Auch Stadtverordnetenvorsteherin Margarete Hartmann gratulierte den Anwesenden. Die überreichten Dokumente seien „ein Symbol für all das, was erreicht wurde und für die Integration, die vollzogen wurde.“ Die Entscheidung für die deutsche Staatsbürgerschaft sei bewusst getroffen worden und habe „Mut, Geduld und Ausdauer“ erfordert. Mit diesem Schritt hätten sich die Neubürgerinnen und Neubürger auch zu den Werten bekannt, „die uns als Nation ausmachen“. „Gesellschaftlicher Zusammenhalt wächst dort, wo Menschen einander mit Respekt begegnen und Verantwortung füreinander übernehmen“, betonte sie abschließend.

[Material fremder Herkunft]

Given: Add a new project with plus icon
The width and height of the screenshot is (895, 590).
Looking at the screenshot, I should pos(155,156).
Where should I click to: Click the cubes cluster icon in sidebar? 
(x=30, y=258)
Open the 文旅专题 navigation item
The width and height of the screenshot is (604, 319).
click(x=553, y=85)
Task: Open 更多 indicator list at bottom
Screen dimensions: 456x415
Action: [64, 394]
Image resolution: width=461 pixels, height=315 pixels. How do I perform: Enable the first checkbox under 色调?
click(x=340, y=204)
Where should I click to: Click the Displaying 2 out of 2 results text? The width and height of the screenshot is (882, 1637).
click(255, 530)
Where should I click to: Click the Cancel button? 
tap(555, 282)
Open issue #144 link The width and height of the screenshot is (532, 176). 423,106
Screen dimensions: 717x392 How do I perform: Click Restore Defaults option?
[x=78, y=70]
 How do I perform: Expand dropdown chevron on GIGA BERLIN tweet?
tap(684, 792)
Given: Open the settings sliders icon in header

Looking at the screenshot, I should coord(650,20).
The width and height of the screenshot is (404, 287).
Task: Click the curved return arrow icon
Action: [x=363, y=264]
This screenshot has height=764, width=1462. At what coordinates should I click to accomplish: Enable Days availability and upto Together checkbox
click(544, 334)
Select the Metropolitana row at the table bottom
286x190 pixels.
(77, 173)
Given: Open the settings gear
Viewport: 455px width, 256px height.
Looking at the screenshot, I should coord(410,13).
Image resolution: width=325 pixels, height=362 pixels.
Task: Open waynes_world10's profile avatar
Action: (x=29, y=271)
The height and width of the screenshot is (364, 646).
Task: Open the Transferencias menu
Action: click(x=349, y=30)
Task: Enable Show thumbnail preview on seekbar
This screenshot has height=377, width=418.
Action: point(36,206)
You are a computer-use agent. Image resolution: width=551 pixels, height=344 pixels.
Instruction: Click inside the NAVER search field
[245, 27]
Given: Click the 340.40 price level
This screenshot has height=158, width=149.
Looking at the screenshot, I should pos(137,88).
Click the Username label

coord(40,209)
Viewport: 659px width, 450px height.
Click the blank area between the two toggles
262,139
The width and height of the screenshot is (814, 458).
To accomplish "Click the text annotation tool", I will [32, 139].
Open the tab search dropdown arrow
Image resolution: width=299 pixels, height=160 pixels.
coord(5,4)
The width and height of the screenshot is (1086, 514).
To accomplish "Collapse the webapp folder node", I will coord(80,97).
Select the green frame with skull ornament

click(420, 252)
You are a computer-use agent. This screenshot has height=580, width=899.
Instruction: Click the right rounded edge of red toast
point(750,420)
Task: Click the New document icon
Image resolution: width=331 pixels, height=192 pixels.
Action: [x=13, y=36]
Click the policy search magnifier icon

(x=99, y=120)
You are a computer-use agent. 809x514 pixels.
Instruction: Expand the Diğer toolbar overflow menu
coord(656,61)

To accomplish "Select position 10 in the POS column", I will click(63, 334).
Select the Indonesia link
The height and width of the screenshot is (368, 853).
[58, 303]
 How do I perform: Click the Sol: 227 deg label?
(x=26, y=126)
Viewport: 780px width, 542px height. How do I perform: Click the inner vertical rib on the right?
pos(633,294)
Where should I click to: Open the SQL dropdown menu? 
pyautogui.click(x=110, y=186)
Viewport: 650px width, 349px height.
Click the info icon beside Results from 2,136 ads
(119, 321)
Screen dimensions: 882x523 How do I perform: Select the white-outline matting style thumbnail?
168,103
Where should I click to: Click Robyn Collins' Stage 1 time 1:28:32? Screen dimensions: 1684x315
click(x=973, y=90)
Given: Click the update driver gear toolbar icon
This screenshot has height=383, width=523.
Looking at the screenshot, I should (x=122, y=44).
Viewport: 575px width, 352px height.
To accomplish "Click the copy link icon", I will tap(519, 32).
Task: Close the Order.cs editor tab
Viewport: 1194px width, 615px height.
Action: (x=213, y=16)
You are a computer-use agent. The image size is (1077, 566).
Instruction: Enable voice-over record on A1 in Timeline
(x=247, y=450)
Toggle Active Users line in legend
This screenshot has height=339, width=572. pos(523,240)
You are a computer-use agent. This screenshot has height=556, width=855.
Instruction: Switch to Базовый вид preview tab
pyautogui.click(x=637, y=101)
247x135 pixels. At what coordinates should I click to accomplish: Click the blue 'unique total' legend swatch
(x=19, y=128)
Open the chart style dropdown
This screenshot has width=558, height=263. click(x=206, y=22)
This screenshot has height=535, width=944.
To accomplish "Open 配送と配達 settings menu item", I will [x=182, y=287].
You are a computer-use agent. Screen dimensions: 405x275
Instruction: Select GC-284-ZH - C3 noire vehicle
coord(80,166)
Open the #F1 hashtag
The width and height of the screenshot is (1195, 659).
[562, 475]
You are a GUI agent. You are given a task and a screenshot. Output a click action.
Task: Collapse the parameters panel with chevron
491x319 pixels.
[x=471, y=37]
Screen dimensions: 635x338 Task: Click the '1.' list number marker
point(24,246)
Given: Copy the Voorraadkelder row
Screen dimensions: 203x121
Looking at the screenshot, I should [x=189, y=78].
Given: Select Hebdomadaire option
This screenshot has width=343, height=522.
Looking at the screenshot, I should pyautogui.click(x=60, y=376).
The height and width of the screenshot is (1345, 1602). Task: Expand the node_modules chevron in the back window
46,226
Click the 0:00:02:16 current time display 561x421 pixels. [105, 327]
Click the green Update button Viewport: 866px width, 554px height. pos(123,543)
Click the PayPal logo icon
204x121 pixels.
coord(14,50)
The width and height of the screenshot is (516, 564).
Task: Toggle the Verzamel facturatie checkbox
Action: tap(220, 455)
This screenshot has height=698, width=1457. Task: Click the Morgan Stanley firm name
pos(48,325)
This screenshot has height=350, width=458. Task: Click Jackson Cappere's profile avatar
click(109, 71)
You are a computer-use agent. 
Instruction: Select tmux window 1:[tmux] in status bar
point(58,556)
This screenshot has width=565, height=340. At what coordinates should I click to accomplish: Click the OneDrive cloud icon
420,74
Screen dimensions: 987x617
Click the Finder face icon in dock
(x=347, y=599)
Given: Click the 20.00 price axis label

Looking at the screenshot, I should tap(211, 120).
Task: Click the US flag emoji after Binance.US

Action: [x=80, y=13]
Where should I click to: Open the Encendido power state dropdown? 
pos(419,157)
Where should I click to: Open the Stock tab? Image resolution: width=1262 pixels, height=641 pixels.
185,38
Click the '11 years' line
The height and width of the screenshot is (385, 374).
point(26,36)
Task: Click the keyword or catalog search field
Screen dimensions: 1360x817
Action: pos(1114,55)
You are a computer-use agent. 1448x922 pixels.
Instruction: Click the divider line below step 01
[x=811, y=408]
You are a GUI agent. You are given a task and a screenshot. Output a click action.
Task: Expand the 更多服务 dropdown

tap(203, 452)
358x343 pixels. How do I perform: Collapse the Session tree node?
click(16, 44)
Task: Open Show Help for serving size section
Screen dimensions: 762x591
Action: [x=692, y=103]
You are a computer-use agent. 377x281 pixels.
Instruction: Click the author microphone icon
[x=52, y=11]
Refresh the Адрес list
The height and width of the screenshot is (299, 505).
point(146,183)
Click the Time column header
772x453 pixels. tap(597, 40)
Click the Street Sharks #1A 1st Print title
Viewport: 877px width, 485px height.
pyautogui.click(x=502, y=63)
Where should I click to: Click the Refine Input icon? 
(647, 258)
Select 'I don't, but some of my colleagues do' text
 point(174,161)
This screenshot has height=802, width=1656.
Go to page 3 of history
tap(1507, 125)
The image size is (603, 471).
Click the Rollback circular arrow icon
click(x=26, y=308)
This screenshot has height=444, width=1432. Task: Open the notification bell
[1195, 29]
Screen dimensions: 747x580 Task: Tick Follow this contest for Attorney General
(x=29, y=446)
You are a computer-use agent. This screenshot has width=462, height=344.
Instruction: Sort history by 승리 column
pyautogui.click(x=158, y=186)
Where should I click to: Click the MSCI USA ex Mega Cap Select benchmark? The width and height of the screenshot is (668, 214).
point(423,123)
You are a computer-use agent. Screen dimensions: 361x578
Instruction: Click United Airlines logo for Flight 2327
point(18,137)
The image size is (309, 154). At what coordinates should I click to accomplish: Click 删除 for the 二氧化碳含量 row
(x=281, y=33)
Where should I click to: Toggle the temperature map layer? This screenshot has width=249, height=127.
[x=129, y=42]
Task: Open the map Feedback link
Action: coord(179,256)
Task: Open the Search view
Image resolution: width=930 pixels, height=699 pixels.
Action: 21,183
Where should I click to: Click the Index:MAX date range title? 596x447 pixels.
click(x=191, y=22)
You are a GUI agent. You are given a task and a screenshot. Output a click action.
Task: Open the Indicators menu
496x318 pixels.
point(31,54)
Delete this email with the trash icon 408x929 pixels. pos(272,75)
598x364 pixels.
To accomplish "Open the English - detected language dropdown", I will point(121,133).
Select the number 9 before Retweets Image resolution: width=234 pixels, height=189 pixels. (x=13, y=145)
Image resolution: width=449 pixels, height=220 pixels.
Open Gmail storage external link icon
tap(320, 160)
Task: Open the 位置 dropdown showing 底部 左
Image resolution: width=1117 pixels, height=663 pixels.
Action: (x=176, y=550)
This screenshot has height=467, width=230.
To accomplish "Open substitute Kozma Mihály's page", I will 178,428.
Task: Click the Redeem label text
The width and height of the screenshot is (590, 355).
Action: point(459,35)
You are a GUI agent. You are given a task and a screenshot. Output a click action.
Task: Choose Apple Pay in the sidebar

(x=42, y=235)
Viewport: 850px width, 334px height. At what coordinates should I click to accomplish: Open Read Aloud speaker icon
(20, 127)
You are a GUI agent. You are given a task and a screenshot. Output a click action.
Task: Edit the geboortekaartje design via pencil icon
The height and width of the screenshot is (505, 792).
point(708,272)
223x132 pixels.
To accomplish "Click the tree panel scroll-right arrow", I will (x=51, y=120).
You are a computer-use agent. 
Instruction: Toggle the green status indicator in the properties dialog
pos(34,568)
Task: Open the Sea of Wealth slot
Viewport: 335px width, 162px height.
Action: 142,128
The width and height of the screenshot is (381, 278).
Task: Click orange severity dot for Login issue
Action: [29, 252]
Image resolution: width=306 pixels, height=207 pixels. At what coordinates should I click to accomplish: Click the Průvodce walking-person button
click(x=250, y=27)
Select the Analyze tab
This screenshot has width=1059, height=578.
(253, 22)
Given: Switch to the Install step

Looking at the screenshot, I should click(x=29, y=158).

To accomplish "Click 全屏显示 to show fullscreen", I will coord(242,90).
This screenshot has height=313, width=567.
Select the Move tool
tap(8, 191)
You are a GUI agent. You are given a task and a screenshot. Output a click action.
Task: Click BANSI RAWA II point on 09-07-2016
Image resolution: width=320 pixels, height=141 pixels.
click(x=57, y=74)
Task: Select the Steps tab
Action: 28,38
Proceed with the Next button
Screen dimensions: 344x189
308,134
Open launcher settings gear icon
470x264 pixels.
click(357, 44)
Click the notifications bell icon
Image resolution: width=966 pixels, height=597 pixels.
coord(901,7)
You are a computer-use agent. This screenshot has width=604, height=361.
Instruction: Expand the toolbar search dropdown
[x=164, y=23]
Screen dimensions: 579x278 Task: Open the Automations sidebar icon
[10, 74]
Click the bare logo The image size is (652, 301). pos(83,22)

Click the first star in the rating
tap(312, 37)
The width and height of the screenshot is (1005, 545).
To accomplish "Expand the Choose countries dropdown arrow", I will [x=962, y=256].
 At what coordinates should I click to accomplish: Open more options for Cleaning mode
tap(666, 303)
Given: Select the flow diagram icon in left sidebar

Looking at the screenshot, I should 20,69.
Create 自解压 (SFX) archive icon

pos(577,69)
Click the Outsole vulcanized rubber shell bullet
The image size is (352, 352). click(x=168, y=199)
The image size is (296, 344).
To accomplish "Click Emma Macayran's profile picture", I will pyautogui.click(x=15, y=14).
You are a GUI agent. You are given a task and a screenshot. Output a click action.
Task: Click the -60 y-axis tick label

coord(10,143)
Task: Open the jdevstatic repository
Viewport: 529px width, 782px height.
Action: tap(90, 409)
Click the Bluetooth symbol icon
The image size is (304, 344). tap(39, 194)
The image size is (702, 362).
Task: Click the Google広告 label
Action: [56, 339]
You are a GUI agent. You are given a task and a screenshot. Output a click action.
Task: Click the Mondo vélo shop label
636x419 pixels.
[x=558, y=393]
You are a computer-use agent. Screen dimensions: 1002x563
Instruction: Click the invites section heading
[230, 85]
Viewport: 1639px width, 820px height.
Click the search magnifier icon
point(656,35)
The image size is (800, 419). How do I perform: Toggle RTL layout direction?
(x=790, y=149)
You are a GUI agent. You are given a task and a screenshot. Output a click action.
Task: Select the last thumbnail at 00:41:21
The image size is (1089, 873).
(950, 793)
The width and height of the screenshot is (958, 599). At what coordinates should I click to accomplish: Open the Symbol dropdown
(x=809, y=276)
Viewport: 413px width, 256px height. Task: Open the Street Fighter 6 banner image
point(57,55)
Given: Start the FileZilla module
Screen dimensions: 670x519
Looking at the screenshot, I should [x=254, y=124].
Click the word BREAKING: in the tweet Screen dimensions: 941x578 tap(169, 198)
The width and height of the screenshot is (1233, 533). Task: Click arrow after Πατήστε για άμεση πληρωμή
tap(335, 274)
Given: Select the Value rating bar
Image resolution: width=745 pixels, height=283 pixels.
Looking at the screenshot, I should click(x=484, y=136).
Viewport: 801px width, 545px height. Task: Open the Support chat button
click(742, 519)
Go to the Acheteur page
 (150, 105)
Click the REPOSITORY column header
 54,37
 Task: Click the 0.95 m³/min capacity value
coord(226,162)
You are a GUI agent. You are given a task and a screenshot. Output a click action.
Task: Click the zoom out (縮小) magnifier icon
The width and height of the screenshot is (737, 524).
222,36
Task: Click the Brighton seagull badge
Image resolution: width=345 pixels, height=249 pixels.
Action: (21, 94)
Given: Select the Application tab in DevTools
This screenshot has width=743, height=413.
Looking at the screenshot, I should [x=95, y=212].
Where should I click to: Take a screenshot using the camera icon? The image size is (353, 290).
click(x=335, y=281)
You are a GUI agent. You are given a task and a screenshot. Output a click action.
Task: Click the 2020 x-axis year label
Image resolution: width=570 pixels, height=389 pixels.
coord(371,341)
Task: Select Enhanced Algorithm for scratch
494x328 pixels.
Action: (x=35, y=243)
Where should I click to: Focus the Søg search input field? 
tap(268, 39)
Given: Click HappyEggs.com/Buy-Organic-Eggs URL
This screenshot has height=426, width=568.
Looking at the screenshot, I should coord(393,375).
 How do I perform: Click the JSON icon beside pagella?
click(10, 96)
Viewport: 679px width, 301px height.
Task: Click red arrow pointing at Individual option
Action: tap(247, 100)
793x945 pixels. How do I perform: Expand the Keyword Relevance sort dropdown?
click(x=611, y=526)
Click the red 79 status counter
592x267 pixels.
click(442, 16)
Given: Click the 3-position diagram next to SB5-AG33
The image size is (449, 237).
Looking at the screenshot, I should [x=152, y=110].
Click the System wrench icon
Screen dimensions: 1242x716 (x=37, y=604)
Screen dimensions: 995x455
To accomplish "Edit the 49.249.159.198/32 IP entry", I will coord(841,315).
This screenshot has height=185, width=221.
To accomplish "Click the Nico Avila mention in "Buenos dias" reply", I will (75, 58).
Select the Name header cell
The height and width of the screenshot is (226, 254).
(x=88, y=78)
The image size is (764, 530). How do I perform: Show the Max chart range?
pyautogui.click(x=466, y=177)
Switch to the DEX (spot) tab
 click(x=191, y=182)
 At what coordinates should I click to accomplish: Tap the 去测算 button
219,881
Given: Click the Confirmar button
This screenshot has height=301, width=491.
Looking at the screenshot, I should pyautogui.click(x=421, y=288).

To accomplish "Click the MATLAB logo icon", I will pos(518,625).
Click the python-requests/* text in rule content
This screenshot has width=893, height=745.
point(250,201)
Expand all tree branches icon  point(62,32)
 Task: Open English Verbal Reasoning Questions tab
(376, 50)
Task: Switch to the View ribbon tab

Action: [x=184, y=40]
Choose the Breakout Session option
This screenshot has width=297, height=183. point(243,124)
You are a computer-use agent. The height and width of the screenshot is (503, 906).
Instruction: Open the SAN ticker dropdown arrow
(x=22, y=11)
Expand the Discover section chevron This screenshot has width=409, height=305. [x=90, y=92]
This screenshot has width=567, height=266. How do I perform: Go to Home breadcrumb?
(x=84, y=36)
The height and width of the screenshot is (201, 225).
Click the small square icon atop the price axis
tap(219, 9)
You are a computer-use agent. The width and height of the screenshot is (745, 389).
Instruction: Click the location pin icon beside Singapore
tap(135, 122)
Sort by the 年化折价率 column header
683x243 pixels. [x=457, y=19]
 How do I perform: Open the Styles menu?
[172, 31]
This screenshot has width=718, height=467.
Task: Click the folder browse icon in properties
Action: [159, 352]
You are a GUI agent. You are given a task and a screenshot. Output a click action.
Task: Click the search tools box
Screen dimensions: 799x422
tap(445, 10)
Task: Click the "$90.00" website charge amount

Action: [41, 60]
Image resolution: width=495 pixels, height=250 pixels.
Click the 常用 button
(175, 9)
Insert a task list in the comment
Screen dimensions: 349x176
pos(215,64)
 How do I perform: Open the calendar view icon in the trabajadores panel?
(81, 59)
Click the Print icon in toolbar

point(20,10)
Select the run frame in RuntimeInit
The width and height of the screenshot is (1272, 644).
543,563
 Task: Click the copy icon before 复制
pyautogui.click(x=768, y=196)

Einen besonders persönlichen Einblick bot anschließend Pouneh Ghaemdoust in ihrem Erfahrungsbericht. Die aus Teheran stammende Wissenschaftlerin und Deutschdozentin schilderte ihren Weg zur Staatsbürgerschaft: Als sie vor sechs Jahren in Fulda angekommen sei, habe sie sich zunächst gefragt, ob sie sich hier jemals wohlfühlen könne. Heute könne sie dies stolz bejahen. Da sie bis zu ihrem 16. Lebensjahr in Deutschland gelebt habe, sei sie früh von deutschen Werten geprägt worden. Später habe sie im Iran studiert, Deutsch unterrichtet und an einer renommierten Universität gelehrt. Besonders eindrücklich schilderte sie, wie ihr im Iran bewusst geworden sei, welche Bedeutung Werte wie Freiheit, Menschenwürde, Meinungsfreiheit und Selbstbestimmungen der Frauen hätten. So hätten sie diese Werte „leise begleitet“, seien aber keinesfalls selbstverständlich. Eigentlich habe sie geplant, in den Iran zurückzukehren, Fulda sei jedoch längst zu einem Zuhause für sie geworden, auch wegen der internationalen Atmosphäre an ihrem Arbeitsplatz, der Hochschule Fulda. „Ich werde auch zukünftig im Spagat zwischen Deutschland und dem Iran leben. Dieser Spagat zerreißt mich aber nicht mehr, sondern ist Teil meiner Identität geworden.“
Musikalisch begleitet wurde die Veranstaltung durch das Posaunenduett der Musikschule Fulda mit Georg Sauerbier und Kurt Adolph. Zusätzlich erhielten die Anwesenden die Möglichkeit, von Mitarbeitenden des Bürgerbüros vor Ort zur Einrichtung der Online-Funktion ihres Personalausweises beraten zu werden.